This Exercise Will Tell You Exactly Which Day of The Year You’ll Start Taking Money Home




What’s your favorite day of the year? There are a lot of options to enjoy across the annual calendar, but one in particular often goes unheralded: Tax Freedom Day.

Each year, the Tax Foundation calculates how many days the average American has to work in order to cover their tax liability. This year, Tax Freedom Day occurred on April 19th. So from that point forward, every dollar, on average, you earn as profit is for yourself, not Uncle Sam.

Or is it? Tax is just one of the obligations a business has to meet. If you are going to work out when you’ve worked off your tax bill, why not some of your other costs?

The Tax Foundation has worked out the Tax Freedom Day based on an approximate average tax rate of 29 percent. That gets you to around the 107th day of the year, or early- to mid-April. As a business owner, we would want to look at our costs relative to income, not relative to profit — after all, some expenses may be greater than the amount the business owner takes home, so it’s not the best way to apportion your costs.

Let’s say your net profit is normally 10 percent of your total income. This would mean that tax would represent 2.9 percent of your total sales or income, rather than 29 percent of your profit. So your tax would be covered by income after 2.9 percent of the year, which means approximately 11 days of average annual income. 

If you achieve a 50 percent gross profit, then it will take you half a year to earn enough average annual income to cover the cost of the goods you sell. Depending on what percentage of your costs are attributable to different aspects of your business, you can work out how long you need to work to meet some of your other business obligations.

For example; if wages represent 16 percent of your total income, then you will need 58 days of average annual income (365 days x 16 percent) to meet your staffing costs. If rent is 10 percent, then you’d be looking at around 36 days to meet this obligation. Of course, this is an extremely simplistic guideline, but it’s an interesting scenario to see who gets your money each day!

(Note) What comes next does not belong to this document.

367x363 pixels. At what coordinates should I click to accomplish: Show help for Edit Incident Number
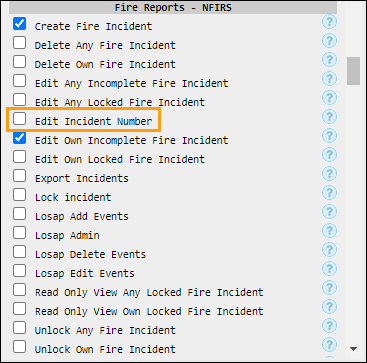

Of course at 10 percent profitability, and assuming an average income that is consistent each day, you would have to work until around Nov. 24. You can do the real exercise yourself and determine just when your profitability arrives. Given the proportion of income that skews toward December, it’s more likely that your Profit Freedom Day will be sometime after the middle of December.

So focus on cutting your costs and raising your margin — the sooner you can start keeping that income for yourself, the better it will be!